TASKS FOR THIS EXERCISE:
A) Translate this sentence from the article on fish farm pollutant limits into Spanish: "Mid-Snake River fish producers must reduce by 40 percent the amount of phosphorus their farms discharge into the river."
B) According to the article on fish farm pollutant limits, what can nuisance-level plant growth harm or hinder? List all of them.

Fish Producers Assigned Pollutant Limits

by Jennifer Sandmann
Seattle Times - October 26, 2002

TWIN FALLS -- Further reductions in river pollutants generated by fish farms are coming.

Faced with a federal deadline, the aquaculture industry on the mid-Snake River from Milner to Glenns Ferry crafted a proposal that allots pollutant limits to the 68 fish farms on the reach of river.

The industry as a whole may discharge up to 970.2 pounds of phosphorus a day into the mid-Snake. That limit must be distributed equitably among all 68 farms. The plan up for public review attempts to do that. How much fish a hatchery produces and how much water it uses formulates its limit.

Phosphorus is a nutrient that at excessive levels can feed nuisance-level plant growth that can be harmful to fish and hinder boaters, water skiers and rescue teams. To improve water quality on the mid-Snake, all industries and municipalities discharging wastewater into the river must reduce phosphorus levels. In the aquaculture industry, phosphorus is a component of fish manure.

Mid-Snake River fish producers must reduce by 40 percent the amount of phosphorus their farms discharge into the river.

"We're probably about 20 percent there," said Balthasar "Sonny" Buhidar, regional water quality manager for the Idaho Department of Environmental Quality in Twin Falls.

In 1997, the 13 largest fish farms began operating under reduced phosphorus permit limits, said Carla Fromm, environmental scientist with the Environmental Protection Agency.

But the industry was faced with a target without having a clear starting line.

GIVEN MATERIAL:
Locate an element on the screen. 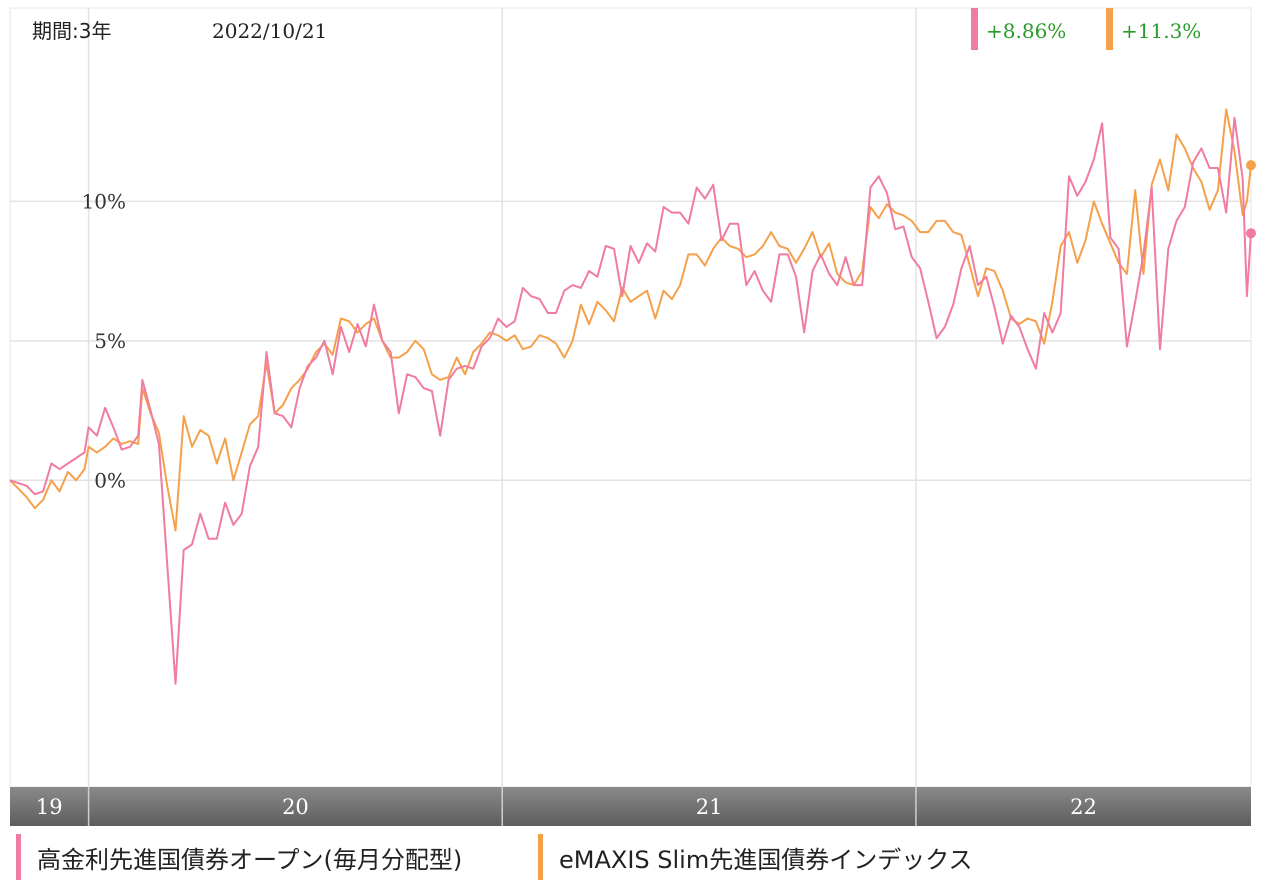 The image size is (1272, 884). x-tick-label: 21 is located at coordinates (710, 807).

SOLUTIONS IN ORDER:
A) Los productores de peces del tramo medio del río Snake deben reducir en un 40 por ciento la cantidad de fósforo que sus granjas vierten al río.

B)
- Fish
- Boaters
- Water skiers
- Rescue teams